ホトケの顔も三度まで

ノンフィクション作家、探検家角幡唯介のブログ

マザーズ

2011年10月27日 13時29分38秒 | 書籍
マザーズ
金原ひとみ
新潮社


金原ひとみ『マザーズ』を読む。

私は結婚もしていない三十代半ばの独身男で、かねてから子供ができるということ、それによって世界観がどのように変わるのかということに強い関心があり、かつ子供もいない自分に少なからぬコンプレックスを抱くルサンチマン野郎である。

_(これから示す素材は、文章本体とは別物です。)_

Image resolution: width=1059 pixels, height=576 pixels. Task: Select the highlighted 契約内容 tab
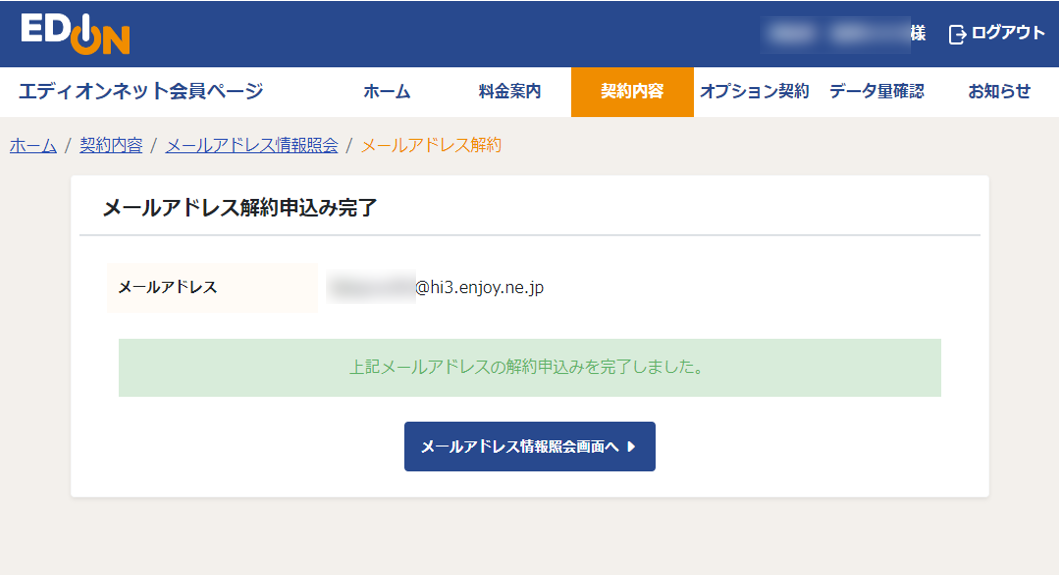(632, 92)
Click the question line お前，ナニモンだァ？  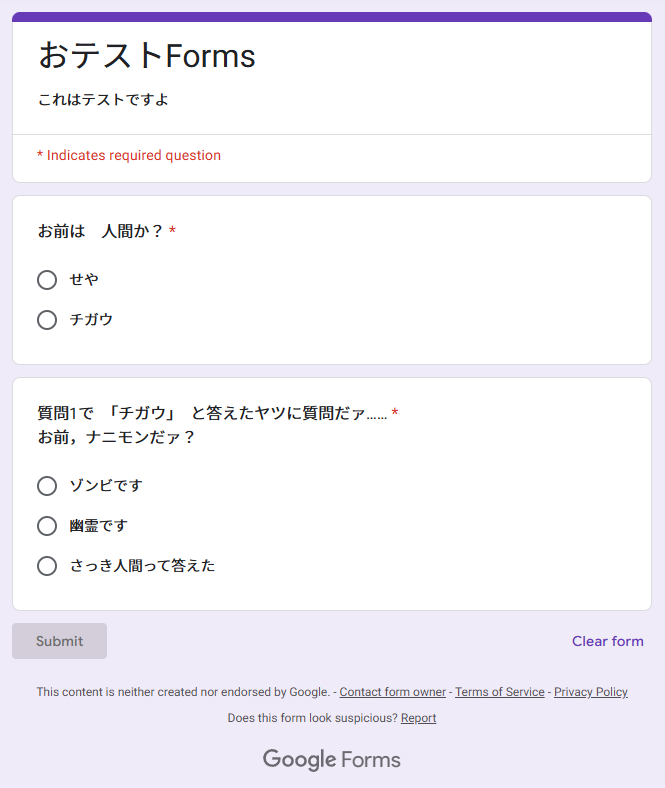click(116, 438)
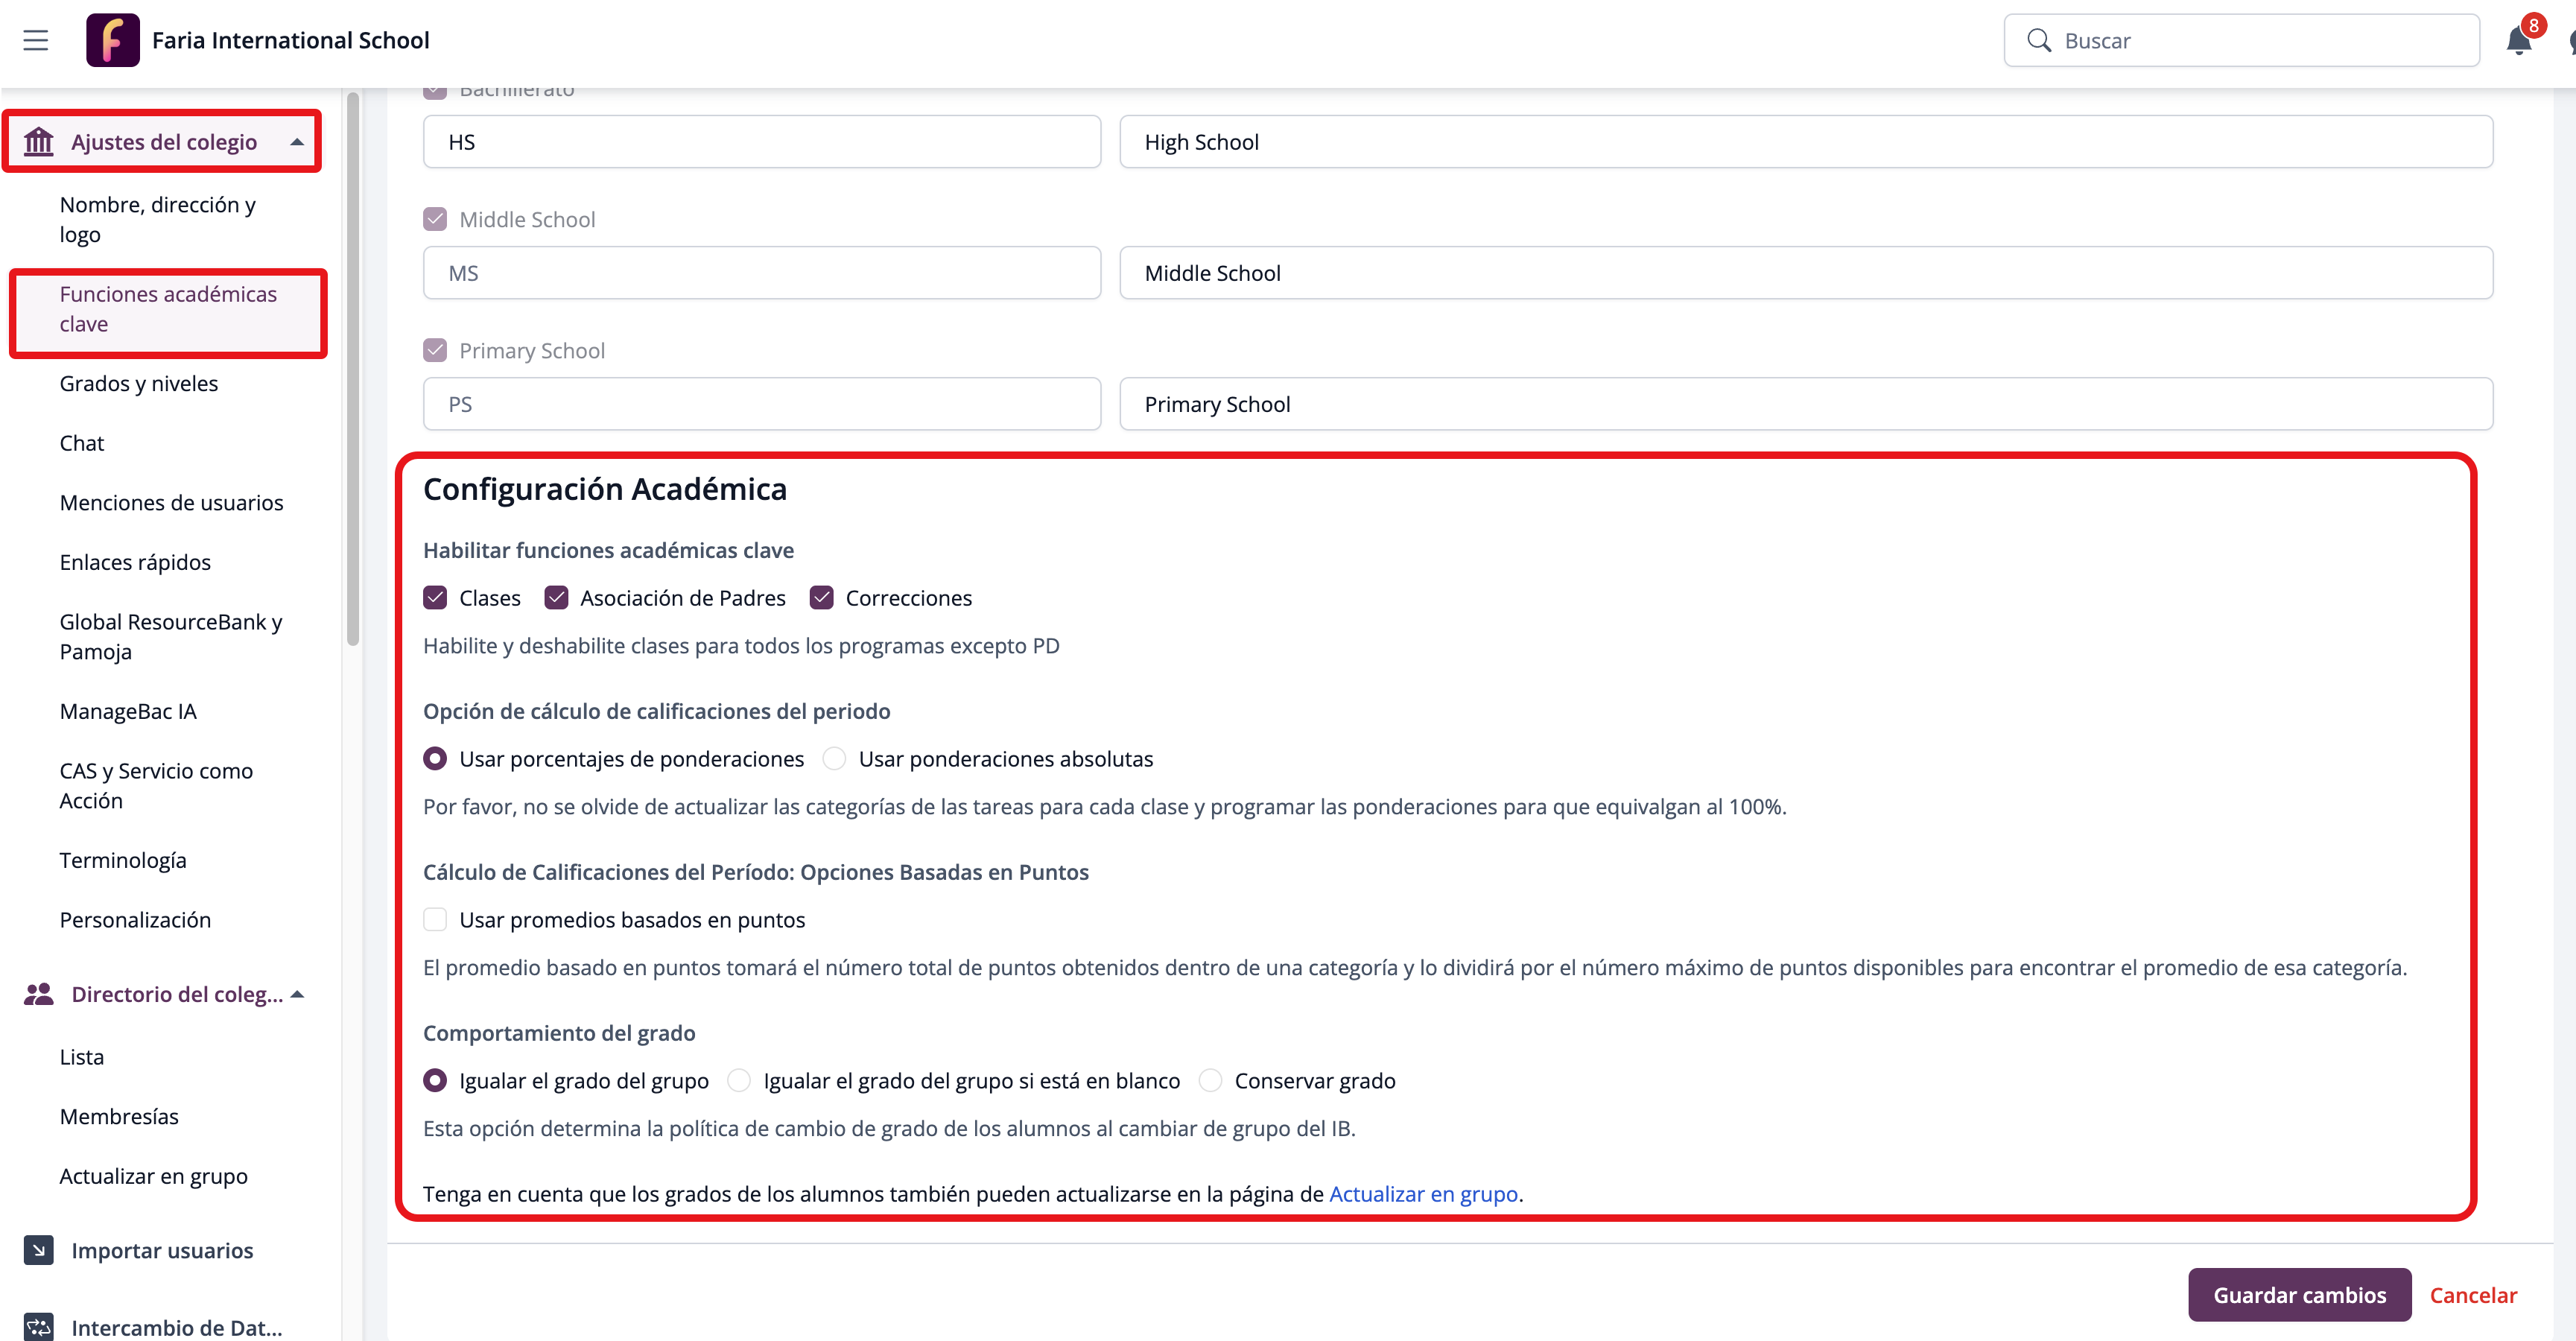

これほど母親になるという事実を赤裸々に表現した小説は初めてだ(といっても母親ものは角田光代の『八日目の蝉』ぐらいしか読んだことはないが)。子供を産み、育てることの正の側面と負の側面が、最も鋭角なかたちで表現されている。倒錯した心理描写を一気に読ませる文章力にも脱帽。著者の心情が素直に表現されたラストもよかった。すばらしい作品だった。

多くの女性が、私が行っているような冒険に共感しないことも、この小説を読んで分かった。女性は胎内に子供=究極の生を抱えるので、わざわざ本当の生を求めて外で危険を冒す必要などないである。よく考えてみたら当たり前のことだ。マーク・ローランズ『哲学者とオオカミ』や国分拓『ヤノマミ』など、自然=生、死=生みたいな要素を隣に置いて、生きることを論じるような本を金原ひとみが読んだら、当たり前じゃん、ということになるのだろう。

昔、サバイバル登山家の服部さんから、「かくはたくん、子供は山だよ」と言われて、この人、何言ってるんだろうと思ったことがあったが、そういうことだったのか。

読後の感想を一言でいうと、おれも子供を産みたい! ってそれは違うか……。

あとこんなに面白い小説なのに、アマゾンのレビューはそれほど高くない。アマゾンのレビューなんてまったく気にしなくていいことも分かって、それもよかった。